**Directions for this task**
Under this line is a listing; return exactly the lines starting at the one with "Task: Open settings with the gear icon" and running down to the one with "Task: Click the", and leave out its pictures.

**Material provided**
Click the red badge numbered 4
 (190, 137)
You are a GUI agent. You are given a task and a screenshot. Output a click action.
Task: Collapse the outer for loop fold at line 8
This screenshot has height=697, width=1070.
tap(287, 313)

---

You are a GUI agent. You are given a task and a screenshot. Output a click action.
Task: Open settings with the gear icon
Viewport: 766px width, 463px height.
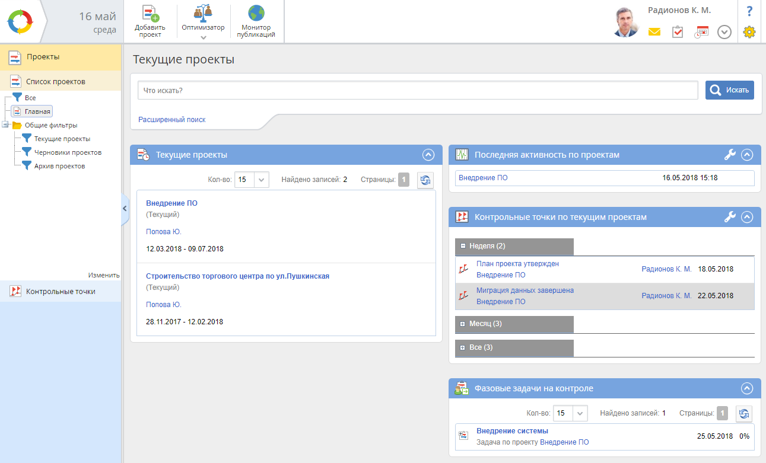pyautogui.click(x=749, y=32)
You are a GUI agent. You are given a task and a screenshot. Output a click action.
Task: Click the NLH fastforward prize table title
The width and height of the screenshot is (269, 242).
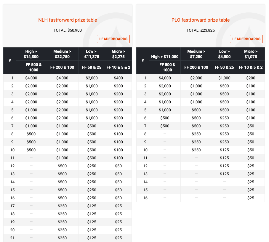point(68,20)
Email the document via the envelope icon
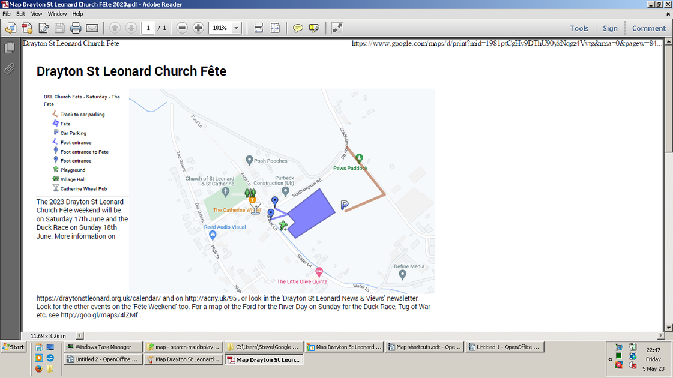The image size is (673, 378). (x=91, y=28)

...

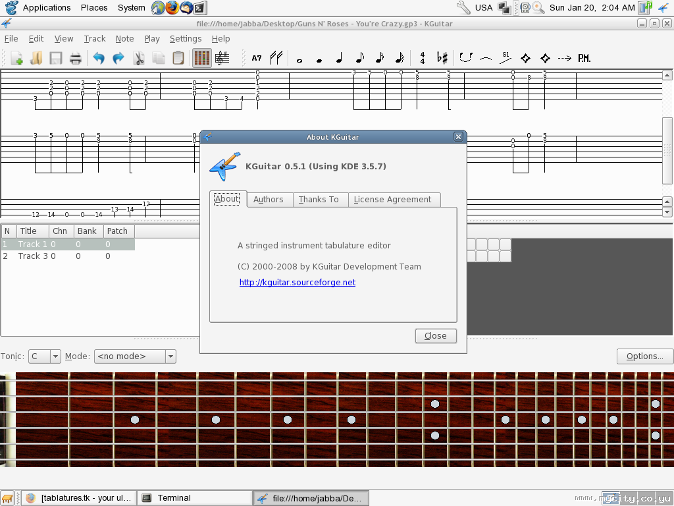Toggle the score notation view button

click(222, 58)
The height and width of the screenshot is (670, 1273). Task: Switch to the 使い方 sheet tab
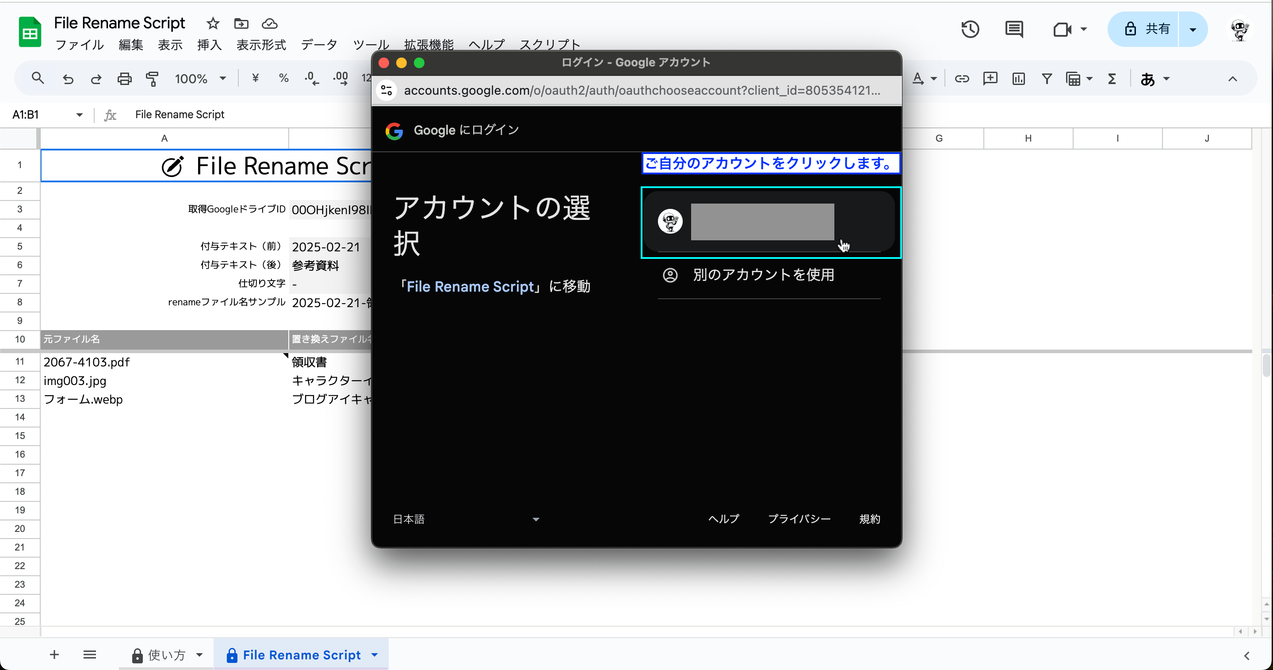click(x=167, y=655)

**Problem solution**
Task: Open settings with the gear icon
Viewport: 766px width, 463px height.
pyautogui.click(x=749, y=32)
You are a GUI agent. You are given a task and a screenshot. Output a click action.
Task: Click the NLH fastforward prize table title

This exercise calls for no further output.